Berdasarkan latar belakang diatas, rumusan masalah yang di peroleh yaitu sebagai berikut :
1.3 Tujuan
Adapun tujuan dari pengamatan mengenai lingkungan disekitar rumah tinggal yaitu sebagai
berikut :
1. Untuk mengetahui apa saja yang terdapat pada kawasan objek observasi.
2. Untuk mengetahui bagaimana karakteristik bangunan pada kawasan observasi.
BAB II
PEMBAHASAN
Memasuki areal pemukiman gaya arsitektur tradisiobal masih sangat kental dapat
dirasakan. Rumah dalam arsitektur tradisional Bali, adalah satu kompleks rumah yang terdiri
dari beberapa bangunan, dikelilingi oleh tembok yang disebut tembok penyengker. Perumahan
adalah kumpulan beberapa rumah di dalam kesatuan wilayah yang disebut banjar adat atau
desa adat, juga merupakan kesatuan keagamaan dengan pura kayangan tiga yakni; pura desa,
pura puseh, pura dalem. Terwujudnya bentuk rumah dan perumahan ini, tidak terlepas dari
dasar pemikiran yang dilandasi oleh tata kehidupan masyarakat yang bersumber dari agama
Hindu. Dalam falsafah agama Hindu, manusia dan alam ini diyakini terbentuk oleh lima unsur
yang sama yang disebut “ Panca Maha Bhuta”.

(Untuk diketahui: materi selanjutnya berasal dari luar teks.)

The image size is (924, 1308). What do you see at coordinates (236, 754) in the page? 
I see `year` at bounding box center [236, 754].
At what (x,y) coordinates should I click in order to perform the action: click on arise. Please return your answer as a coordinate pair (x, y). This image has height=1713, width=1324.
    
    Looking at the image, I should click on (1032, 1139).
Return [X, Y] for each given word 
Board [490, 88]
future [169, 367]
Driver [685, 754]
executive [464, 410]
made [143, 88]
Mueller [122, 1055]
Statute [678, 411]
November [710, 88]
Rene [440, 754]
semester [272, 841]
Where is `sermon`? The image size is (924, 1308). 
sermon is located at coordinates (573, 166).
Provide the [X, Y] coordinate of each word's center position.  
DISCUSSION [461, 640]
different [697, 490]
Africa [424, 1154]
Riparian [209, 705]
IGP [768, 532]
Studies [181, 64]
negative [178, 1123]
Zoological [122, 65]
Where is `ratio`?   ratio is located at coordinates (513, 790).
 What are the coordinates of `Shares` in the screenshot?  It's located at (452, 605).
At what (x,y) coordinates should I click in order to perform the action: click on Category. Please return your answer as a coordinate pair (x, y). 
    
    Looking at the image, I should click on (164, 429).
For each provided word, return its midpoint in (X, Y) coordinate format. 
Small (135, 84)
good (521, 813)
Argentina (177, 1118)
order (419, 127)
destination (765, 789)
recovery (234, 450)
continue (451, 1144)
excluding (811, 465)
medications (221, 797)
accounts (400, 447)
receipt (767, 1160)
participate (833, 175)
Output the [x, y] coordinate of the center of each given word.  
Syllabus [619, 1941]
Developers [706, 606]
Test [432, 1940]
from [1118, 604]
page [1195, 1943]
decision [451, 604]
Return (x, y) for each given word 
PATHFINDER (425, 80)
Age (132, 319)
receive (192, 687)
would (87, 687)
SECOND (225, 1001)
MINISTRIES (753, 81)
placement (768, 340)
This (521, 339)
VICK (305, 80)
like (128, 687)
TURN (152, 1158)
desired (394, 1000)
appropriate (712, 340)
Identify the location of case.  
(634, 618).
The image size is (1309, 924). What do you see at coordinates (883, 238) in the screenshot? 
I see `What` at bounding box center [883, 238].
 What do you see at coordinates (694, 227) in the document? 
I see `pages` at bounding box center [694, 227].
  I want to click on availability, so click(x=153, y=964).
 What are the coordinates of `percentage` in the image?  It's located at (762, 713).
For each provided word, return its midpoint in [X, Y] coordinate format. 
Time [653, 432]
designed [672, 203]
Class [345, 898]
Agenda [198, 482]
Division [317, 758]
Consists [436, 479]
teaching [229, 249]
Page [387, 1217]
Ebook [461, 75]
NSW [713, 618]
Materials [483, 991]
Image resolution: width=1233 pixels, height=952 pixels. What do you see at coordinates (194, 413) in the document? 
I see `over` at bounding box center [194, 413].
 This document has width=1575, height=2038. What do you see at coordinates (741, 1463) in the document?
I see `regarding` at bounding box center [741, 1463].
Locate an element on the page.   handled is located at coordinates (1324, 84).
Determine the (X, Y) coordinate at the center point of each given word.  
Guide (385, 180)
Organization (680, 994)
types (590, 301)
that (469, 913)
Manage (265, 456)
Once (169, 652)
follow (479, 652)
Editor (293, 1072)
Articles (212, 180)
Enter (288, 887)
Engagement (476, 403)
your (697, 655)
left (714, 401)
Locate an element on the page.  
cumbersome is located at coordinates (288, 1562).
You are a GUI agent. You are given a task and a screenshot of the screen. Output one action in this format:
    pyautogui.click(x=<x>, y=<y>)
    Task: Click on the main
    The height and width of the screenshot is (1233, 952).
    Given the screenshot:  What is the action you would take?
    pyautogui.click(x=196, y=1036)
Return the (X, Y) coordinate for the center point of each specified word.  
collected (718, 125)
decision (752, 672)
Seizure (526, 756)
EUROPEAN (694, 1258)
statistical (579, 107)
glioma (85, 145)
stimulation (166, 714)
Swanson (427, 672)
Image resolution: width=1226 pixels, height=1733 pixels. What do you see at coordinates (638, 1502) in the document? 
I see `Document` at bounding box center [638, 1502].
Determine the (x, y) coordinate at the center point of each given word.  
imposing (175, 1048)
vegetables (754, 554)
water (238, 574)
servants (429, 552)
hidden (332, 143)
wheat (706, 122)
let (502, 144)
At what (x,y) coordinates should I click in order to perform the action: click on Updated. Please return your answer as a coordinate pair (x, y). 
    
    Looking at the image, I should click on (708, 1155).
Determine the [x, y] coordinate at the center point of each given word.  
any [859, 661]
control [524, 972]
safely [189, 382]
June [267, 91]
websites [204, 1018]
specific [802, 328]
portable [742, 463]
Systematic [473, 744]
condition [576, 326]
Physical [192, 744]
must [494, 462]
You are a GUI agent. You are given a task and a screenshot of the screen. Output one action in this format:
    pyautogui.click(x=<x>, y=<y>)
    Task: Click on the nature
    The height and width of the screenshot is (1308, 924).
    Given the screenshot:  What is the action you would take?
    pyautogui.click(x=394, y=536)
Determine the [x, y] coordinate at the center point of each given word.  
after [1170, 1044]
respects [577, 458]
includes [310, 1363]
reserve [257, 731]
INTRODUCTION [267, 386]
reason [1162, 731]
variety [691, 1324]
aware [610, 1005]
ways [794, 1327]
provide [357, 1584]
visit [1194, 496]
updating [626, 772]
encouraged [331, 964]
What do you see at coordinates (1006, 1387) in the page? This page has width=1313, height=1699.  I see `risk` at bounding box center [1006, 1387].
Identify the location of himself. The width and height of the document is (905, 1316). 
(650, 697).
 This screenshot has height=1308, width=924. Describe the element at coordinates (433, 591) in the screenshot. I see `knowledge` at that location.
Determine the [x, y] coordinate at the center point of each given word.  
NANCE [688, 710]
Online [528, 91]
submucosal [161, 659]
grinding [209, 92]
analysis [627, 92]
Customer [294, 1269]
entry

Tabanan merupakan salah satu kabupaten yang bercorak agraris dengan posisi yang
cukup strategis karena berbatasan langsung dengan kabupaten badung disebelah timur,
sedangkan disebelah utara berbatasan dengan kabupaten Buleleng, di sebelah barat berbatasan
dengan kabupaten Jembrana dan disebelah selatan Berbatasan dengan Samudra Indonesia.
Hal ini dapat dilihat dari perkembangan arsitektur yang tidak terlihat secara signifikan. Konsep
Tri Hita Karana dijadikan sebagai pedoman dalam pembangunan. Tri Hita Karana berasal dari
kata “Tri” yang berarti tiga, “Hita” yang berarti kebahagiaan dan “Karana” yang berarti
penyebab. Dengan demikian Tri Hita Karana berarti “Tiga penyebab terciptanya kebahagiaan”.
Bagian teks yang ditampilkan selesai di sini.